Les différentes sorties au cours desquelles l’aîné des cochons va chercher sa nourriture en toute sécurité sont une partie de l’histoire que l’on peut facilement négliger mais qui est très significative : elles montrent qu’il y a une différence immense entre dévorer et manger. L’enfant, dans son subconscient, comprend que c’est la même différence que celle qui existe entre le principe de plaisir incontrôlé, qui pousse à dévorer tout ce qui se présente, en ignorant les conséquences possibles, et le principe de réalité, sur lequel se conforme celui qui va intelligemment chercher sa nourriture. Le petit cochon le plus mûr se lève de bon matin pour pouvoir rapporter à la maison les victuailles avant que le loup apparaisse. Est-il possible démontrer la valeur de l’action fondée sur le principe de réalité, et sa nature même, mieux qu’en racontant cette histoire du petit cochon qui se lève à l’aube pour se procurer des provisions savoureuses, tout en s’offrant le luxe de déjouer les mauvais desseins du loup ?
Dans les contes de fées, c’est, d’une façon typique, le plus jeune enfant, qui est laissé de côté ou méprisé au début de l’histoire, qui, à la fin, remporte la victoire. « Les Trois Petits Cochons » échappent à la règle puisque c’est l’aîné des trois compagnons qui, d’un bout à l’autre du conte, se montre supérieur.
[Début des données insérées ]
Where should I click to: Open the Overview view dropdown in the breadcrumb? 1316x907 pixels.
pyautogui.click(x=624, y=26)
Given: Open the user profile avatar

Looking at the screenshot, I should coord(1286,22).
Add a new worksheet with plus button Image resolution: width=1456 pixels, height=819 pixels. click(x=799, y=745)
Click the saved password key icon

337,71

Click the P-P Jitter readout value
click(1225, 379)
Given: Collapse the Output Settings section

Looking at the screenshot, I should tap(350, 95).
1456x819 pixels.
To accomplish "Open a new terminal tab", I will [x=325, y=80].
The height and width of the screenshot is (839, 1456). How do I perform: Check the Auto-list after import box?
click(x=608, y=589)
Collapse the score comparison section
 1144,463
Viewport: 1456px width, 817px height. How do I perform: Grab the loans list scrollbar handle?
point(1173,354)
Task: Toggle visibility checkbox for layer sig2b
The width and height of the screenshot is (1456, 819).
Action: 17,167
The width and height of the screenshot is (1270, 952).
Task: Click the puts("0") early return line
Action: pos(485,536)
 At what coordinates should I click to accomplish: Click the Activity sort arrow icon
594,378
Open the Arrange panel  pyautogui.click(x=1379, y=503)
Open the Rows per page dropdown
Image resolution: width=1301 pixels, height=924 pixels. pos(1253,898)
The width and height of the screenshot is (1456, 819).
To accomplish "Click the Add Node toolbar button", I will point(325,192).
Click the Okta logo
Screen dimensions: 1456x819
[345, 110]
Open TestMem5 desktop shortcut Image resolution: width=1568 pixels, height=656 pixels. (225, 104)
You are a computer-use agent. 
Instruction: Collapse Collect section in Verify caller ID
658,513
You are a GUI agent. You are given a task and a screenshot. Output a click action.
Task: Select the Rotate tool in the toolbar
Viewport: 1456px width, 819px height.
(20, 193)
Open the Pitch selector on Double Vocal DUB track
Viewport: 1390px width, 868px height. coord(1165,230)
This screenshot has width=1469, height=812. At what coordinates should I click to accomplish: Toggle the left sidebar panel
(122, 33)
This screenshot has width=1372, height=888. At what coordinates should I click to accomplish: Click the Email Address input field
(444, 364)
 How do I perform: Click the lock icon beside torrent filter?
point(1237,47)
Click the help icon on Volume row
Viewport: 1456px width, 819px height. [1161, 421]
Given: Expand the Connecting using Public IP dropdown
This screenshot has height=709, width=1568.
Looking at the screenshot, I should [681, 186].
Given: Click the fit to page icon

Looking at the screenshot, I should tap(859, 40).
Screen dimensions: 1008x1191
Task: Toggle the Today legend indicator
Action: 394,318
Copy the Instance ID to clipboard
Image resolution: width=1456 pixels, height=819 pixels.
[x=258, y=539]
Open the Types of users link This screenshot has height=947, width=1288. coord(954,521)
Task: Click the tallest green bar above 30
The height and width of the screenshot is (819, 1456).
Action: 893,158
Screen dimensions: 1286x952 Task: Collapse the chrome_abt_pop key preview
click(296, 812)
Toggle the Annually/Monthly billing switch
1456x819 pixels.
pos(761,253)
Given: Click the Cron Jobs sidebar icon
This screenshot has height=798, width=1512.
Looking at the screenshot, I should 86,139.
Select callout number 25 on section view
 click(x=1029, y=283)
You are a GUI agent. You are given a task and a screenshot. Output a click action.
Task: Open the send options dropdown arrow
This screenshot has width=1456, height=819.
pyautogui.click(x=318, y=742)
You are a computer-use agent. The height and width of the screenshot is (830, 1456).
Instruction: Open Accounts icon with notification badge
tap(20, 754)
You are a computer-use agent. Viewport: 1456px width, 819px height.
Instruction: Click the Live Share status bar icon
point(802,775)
Cela peut s’expliquer par le fait que les trois cochons sont « petits », donc immatures, comme l’est l’enfant lui-même. L’enfant s’identifie avec chacun d’eux tour à tour et reconnaît les différentes étapes de la route qui mène à l’identité. « Les Trois Petits Cochons » sont un conte de fées parce que la conclusion est heureuse et que le loup a le châtiment qu’il mérite.